A31C-0052
Evaluating Surface Flux Results from CERES-FLASHFlux
Abstract:
The Fast Longwave and Shortwave Radiative Flux (FLASHFlux) data product was developed to provide a rapid release version of the Clouds and Earth’s Radiant Energy System (CERES) results, which could be made available to the research and applications communities within one week of the satellite observations by exchanging some accuracy for speed of processing. TOA and surface flux products are provided for each CERES footprint (Single Scanner Footprint – SSF) and also time integrated and spatially averaged (TISA) to provide global daily averaged quantities.Despite the use of the most recently available calibration coefficients and operational inputs that are different from CERES formal climate quality data products, FLASHFlux has been found to provide results that compare very favorably with the CERES results. The TISA results from the FLASHFlux highly parameterized models are compared to the surface fluxes from CERES-EBAF, which uses a radiative transfer model, for the time period when both products are available. The FLASHFlux surface data products also have been found to give accurate surface flux results when compared to ground measurements.
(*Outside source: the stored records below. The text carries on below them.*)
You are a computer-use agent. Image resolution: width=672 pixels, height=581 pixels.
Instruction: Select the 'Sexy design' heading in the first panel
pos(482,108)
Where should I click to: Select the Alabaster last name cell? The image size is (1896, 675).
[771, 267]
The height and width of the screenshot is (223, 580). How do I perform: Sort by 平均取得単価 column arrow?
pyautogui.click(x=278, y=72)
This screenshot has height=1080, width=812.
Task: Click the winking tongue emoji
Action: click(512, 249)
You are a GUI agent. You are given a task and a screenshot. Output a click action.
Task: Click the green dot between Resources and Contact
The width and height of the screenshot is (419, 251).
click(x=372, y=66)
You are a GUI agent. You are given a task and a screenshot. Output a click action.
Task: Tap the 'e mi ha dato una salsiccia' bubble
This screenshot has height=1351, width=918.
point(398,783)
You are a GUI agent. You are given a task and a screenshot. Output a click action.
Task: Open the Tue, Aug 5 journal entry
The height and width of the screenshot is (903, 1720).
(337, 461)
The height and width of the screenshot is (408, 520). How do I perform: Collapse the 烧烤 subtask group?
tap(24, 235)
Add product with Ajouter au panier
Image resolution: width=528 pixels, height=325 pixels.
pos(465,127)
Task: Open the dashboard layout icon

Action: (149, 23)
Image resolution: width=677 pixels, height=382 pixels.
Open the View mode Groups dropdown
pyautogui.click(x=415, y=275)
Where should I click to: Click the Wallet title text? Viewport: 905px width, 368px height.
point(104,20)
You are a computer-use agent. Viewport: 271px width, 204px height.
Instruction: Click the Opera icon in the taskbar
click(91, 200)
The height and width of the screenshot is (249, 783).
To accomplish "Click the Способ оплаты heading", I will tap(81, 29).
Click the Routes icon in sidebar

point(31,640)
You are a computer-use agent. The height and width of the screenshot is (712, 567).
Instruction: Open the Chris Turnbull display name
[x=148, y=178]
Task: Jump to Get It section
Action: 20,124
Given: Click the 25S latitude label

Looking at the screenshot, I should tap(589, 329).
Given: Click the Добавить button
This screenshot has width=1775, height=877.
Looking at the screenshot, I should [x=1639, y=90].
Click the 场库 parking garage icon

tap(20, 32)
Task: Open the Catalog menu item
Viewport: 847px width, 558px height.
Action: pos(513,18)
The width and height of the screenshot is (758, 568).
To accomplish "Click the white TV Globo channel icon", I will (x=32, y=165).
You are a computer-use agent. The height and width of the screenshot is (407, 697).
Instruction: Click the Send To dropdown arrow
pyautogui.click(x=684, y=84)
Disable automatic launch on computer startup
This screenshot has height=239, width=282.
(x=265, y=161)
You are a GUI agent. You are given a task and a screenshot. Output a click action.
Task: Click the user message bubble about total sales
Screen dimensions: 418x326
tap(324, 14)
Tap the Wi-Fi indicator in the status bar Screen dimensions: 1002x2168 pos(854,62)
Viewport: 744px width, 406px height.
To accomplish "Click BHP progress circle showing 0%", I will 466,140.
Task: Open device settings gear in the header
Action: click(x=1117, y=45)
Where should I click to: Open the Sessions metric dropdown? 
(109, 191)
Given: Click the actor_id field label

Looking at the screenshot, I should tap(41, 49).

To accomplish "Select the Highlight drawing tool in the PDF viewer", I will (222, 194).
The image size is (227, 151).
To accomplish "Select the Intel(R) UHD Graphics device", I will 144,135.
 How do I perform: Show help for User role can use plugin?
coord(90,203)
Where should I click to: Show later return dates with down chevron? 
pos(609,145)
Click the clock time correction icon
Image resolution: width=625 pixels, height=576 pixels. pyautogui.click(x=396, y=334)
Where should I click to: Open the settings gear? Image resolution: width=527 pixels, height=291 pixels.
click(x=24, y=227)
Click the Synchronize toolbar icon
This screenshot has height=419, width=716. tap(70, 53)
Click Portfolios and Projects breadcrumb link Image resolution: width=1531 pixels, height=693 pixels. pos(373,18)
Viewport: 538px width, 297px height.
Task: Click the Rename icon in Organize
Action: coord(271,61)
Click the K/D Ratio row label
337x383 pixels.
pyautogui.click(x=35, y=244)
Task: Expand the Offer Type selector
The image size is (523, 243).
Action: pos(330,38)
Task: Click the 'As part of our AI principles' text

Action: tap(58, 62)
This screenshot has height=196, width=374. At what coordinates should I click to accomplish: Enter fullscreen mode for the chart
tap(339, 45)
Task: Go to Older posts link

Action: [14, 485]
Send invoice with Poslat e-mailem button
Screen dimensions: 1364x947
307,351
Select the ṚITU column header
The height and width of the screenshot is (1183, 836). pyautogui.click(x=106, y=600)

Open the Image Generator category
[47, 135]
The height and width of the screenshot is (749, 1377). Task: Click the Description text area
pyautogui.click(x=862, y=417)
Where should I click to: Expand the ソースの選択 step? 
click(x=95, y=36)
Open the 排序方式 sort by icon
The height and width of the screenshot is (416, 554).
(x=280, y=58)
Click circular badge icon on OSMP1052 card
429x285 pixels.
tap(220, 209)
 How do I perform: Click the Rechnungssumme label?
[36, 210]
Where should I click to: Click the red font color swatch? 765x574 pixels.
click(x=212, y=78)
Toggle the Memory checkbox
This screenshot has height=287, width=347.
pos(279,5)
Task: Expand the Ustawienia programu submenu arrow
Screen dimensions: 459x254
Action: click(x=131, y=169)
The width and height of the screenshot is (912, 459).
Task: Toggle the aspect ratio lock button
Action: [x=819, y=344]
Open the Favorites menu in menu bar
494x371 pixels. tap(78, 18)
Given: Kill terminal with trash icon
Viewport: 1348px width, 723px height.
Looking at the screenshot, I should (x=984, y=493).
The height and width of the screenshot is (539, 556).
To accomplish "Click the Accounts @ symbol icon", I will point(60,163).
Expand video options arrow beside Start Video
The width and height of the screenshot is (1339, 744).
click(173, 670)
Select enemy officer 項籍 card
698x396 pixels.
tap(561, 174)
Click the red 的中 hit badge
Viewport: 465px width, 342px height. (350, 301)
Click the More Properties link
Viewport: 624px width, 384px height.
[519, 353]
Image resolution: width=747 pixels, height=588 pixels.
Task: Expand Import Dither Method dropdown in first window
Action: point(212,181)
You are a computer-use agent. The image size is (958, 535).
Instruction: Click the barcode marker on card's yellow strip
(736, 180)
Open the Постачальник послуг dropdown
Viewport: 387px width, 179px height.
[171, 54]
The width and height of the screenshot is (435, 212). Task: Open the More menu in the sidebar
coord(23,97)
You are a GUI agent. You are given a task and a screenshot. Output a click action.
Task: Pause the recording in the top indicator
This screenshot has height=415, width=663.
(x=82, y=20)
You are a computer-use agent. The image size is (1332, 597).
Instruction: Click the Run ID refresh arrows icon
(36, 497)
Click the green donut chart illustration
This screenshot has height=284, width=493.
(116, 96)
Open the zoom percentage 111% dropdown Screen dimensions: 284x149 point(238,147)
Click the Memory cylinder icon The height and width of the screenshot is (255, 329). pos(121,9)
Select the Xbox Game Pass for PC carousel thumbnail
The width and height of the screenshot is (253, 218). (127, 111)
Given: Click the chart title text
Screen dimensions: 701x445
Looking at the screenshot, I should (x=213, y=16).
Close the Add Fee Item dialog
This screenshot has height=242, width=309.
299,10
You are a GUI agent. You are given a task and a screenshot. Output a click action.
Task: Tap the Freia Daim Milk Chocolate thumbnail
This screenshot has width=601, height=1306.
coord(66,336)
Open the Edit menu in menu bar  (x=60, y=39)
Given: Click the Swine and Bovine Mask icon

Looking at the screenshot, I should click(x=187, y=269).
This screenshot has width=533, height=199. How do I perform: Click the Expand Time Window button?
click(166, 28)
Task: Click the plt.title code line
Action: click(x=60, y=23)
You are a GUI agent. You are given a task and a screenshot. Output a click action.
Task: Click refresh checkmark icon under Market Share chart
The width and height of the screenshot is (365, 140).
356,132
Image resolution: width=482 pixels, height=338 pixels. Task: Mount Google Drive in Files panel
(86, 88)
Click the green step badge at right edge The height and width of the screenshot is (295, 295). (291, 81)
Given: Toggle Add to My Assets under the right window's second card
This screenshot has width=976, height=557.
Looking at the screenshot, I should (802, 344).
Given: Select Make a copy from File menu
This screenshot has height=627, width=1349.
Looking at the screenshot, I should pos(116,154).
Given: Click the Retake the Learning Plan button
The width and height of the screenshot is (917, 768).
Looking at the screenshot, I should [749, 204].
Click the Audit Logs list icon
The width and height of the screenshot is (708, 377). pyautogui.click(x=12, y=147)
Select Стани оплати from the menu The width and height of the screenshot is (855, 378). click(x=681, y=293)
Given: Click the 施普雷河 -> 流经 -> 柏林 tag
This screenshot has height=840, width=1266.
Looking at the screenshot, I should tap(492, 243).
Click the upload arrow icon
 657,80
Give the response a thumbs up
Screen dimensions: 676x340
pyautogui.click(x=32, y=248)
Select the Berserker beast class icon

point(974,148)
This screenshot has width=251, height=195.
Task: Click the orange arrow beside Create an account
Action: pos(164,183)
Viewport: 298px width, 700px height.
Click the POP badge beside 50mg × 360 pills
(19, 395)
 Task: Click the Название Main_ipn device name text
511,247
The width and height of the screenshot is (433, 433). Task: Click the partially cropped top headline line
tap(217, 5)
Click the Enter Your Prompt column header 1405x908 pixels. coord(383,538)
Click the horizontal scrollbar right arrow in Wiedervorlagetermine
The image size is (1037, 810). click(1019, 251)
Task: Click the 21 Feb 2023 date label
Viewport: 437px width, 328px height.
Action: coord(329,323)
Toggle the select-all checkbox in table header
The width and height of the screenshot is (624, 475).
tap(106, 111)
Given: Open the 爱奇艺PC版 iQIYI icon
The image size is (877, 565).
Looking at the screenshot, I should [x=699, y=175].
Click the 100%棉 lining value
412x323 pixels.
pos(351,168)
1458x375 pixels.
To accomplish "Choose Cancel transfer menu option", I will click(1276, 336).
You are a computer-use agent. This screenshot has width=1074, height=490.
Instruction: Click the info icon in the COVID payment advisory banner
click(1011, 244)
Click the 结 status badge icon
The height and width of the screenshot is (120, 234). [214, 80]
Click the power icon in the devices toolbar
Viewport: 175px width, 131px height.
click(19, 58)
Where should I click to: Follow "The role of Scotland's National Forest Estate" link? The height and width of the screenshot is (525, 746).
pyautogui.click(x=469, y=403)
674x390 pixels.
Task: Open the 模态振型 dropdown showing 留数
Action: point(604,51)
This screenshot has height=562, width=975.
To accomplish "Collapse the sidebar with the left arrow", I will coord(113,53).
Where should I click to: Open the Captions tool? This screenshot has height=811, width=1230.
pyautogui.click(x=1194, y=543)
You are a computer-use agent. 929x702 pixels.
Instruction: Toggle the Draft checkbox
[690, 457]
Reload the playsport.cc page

We present validation of both footprint-level and time-space averaged surface fluxes against ground measurements. Validation is done for both longwave (LW) and shortwave (SW) surface fluxes. The surface radiation measurements for land and island sites are collected from multiple networks, including the Baseline Surface Radiation Network (BSRN), Atmospheric Radiation Measurement (ARM). In the US, the NOAA SURFRAD network provides surface flux data products within a day of measurement and these are optimal for FLASHFlux validation. Ocean buoy measurements are from Woods Hole Oceanographic Institute (WHOI).
Overall bias for the SSF downward LW flux has been found to be about 6 Wm-2. For SW the bias is about 3 Wm-2. Clear and cloudy sky conditions will be evaluated separately. Validation is also examined by surface type.